8. "What's your monthly budget for marketing right now?"
Direct ask. Phrase it as "what's allocated, not what you'd spend if you had to". Most local businesses have a number even if they pretend they don't. If they refuse to share, you can offer a range: "Most clients in your stage spend $1,500–$5,000 per month across channels — does that sound reasonable, low, or high?"
9. "If we doubled your leads in 90 days, what would that be worth to you?"
Plants the math. Their answer (e.g., "another $20K a month") becomes your anchor for what your retainer is worth. You'll come back to this number in the proposal.
About decision-making
10. "Who else is involved in this decision?"
For solo operators, themselves. For partnerships and small companies, often a co-owner, spouse, or operations lead. If it's not just them, the dossier needs to land with the absent decision-maker too — that's why a clear PDF leave-behind matters.
11. "What's your timeline?"
"As soon as possible" sounds great but is meaningless. "We need leads by April for our busy season" is real. Real timelines help you compress your proposal cycle and price urgency.
12. "What's your gut concern about working with an agency?"
This is the most important question on the list. Ask it. Their answer is usually one of: (a) "it's a long-term commitment", (b) "I don't trust agencies — I've been burned before", (c) "I don't know how to measure if it's working", (d) "I can't afford to be wrong." Address their actual concern in your proposal. Don't address generic SEO objections.
What you do with the answers
The pattern becomes clear after a half-dozen calls.

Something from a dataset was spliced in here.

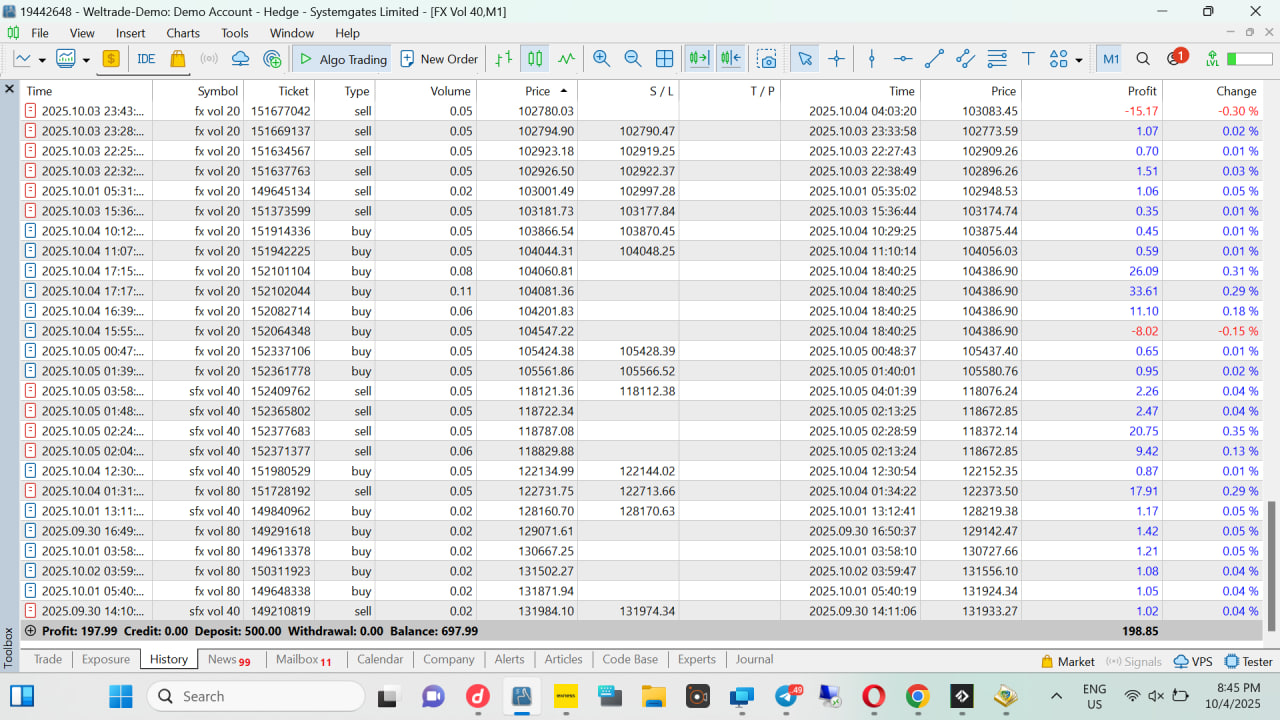Open the search magnifier in toolbar
The height and width of the screenshot is (720, 1280).
click(x=1143, y=59)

Prospects who answer the budget question with a specific number, can name an ideal customer, and have tried marketing before are retainer-ready. Pitch a 6-month engagement at the upper end of their stated range.

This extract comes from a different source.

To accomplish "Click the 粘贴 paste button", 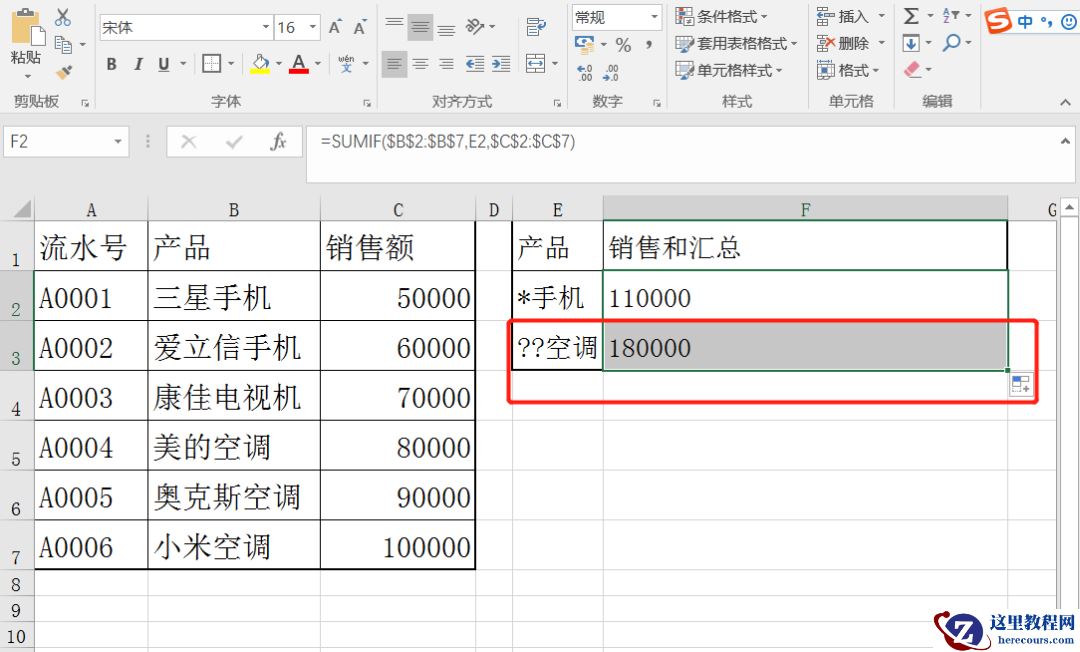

Prospects who can't name an ideal customer, haven't tried marketing, and won't share budget are project-ready. Pitch a small one-time fix (technical SEO sprint, GBP optimization) that delivers a quick win — that earns the right to pitch the retainer later.
Prospects who can't answer 8+ of these are not ready to buy from anyone. Don't waste the proposal cycle. Send the dossier as a goodwill artifact, follow up in 90 days.
Use SEODex's pipeline notes field to record their answers right after the call. The next time you talk to them — whether that's tomorrow or in three months — pull up the notes. Picking up where you left off is a competitive advantage most agencies don't bother with.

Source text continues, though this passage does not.